At first the movement pattern is rough, uncoordinated and inefficient, but as a person becomes better
trained, this process is refined and improved. Initially, the exact recruitment pattern or how to relax
the opposing muscle is not known or refined. Slowly, the body becomes more efficient at determining
exactly what muscles need to be working and for how long. This refinement results in a smoothing
out of the movement and is an improvement in neuromuscular control which creates an efficient
movement pattern that enhances performance via improving efficiency. This process is called motor
learning, and contrary to popular belief, running is a skill that needs to be learned and refined.
While previously it had been thought that improvement in motor learning only occurred at the
higher levels such as in the motor cortex in the brain, recent evidence has demonstrated that even at
a spinal cord level, the movement pattern can be refined (Molinari, 2009). The movement pattern is
generally improved by a better coordination of activating just the right amount of motor units to do
the work, improving the cycling of motor unit activation, and decreasing the level of co-activation
(when the opposing muscle is active at the same time as the main muscle). Additionally, as a
movement becomes well refined, it is believed that the CNS becomes better at using all of the sensory
information that is receiving, essentially weeding out the pertinent versus inconsequential
information better than when first learning how to move.
Running Around with your head cut off:
The phenomenon of chickens running around after their heads cut off shows that a general
movement pattern for running is available at the spinal cord level. Studies with other animals
and even historical reports with humans when the guillotine was in use, have confirmed this
phenomenon. This points to the conclusion that activities like running and walking might
have an ingrained motor program that has developed through evolutionary process.
Sending and Receiving the Signal:
The actual process of activating muscles occurs via the nervous system sending neural signals called
action potential. Action potentials work as the communication system between the nervous system
and the muscles. Both Neurons, which are nerve cells, and muscle cells create action potentials. In
neurons, the action potentials serve as a communication device, and in the case of movement send the
signal to contract all the way to the muscles. An action potential works via differences between the
electrical charge inside the cell and outside the cell. A cell has a resting voltage called the resting
membrane potential. In its resting state, a cell is polarized in that inside the cell has a negative charge
compared to the outside of the cell. This happens because of a greater concentration of negative ions
inside the cell and/or a greater concentration of positive ions outside the cell.
When this charge is reversed, or depolarized, to a significant enough degree so that now the inside of
the cell has a positive charge, an action potential arises (Brooks & Fahey, 2004). Full depolarization
has to occur for an action potential to be generated. This means that a significant enough stimulus
needs to be received to change from a negative to a positive electrical balance inside the cell. Once
the action potential is generated, repolarization occurs, returning the membrane potential to resting
levels.

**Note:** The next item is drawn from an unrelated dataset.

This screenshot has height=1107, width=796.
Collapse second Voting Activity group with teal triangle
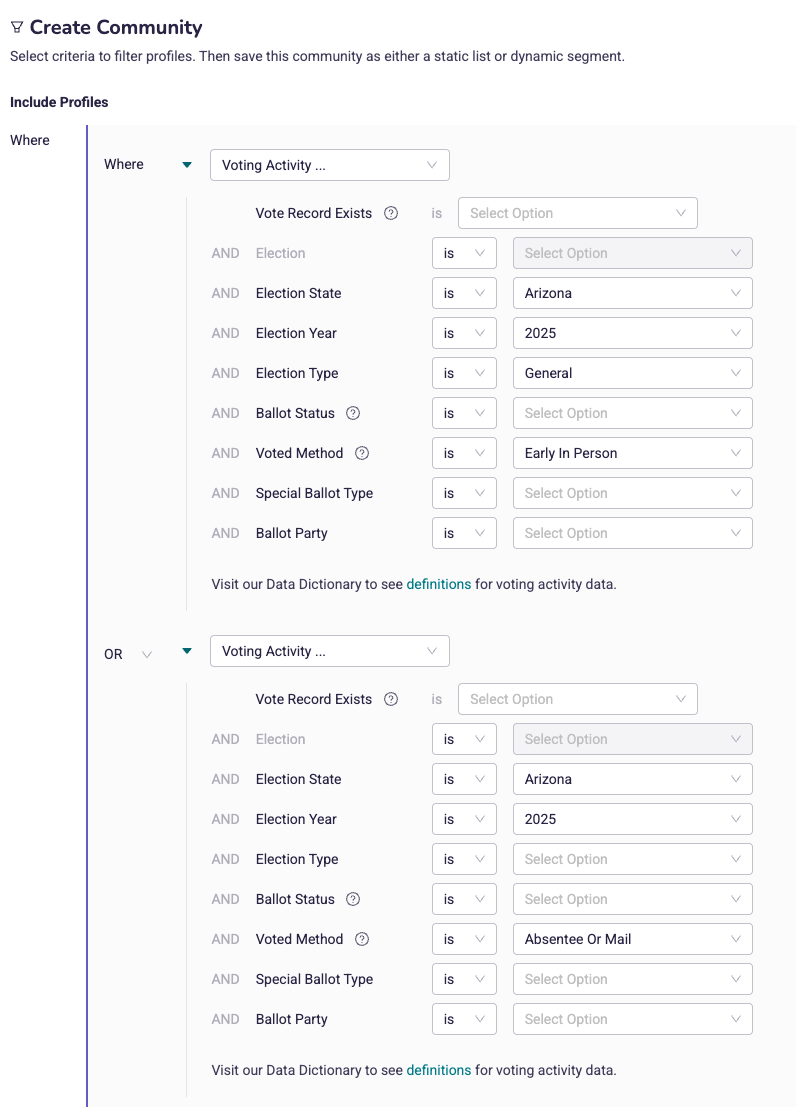(186, 651)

The action potential flows down the cell and communicates to the next cell in line via
neurotransmitters. This process occurs over and over as the signal makes its way from its origin
through the nervous system and down to the muscles.
The manipulation of the electrical charge inside and outside of the cell occurs mainly from differences
in sodium and potassium inside and outside of the cell. The Potassium maintains the negative internal
charge, while the sodium keeps the positive external charge. The manipulation of the sodium and
potassium levels inside and outside of the cell creates the differences in charges. The primary
mechanisms for controlling these two substances are the Sodium-Potassium pump, and a greater ease
of movement through the cell membrane of potassium (Brooks & Fahey, 2004). For depolarization to
occur, sodium gates open which causes the shift in electrical charge to occur. The opening of the
sodium gates in motor units is caused by the neurotransmitter Acetylcholine (ACh).
Neurotransmitters are chemicals that allow for communication between cells. Following the action
potential creation, the potassium gates open causing potassium to exit the cell, which causes
repolarization, returning the cell to normal. As we become better trained, the signaling via the
neurons can improve. A change in the excitability of a neuron is one possibility, as is a change in the
speed of the signal being sent.
Muscle Contraction
The nerve signal eventually reaches an α motoneuron, which is a neuron that innervates a group of
muscle fibers. The entire α motoneuron and connected muscle fibers make up what is called a motor
unit. The action potential travels down the neuron until it reaches the gap between the neuron and
the actual muscle fiber and is called the neuromuscular junction. This junction is where
communication between the neuron and the muscle takes place. As previously mentioned, this occurs
via the releasing of neurotransmitters (in this case ACh) that travel across a small gap between the
neuron and the muscle and bind to special receptors on the muscle. The binding of the
neurotransmitter causes an action potential to occur in the muscle cell, which can lead to the
depolarization process described previously.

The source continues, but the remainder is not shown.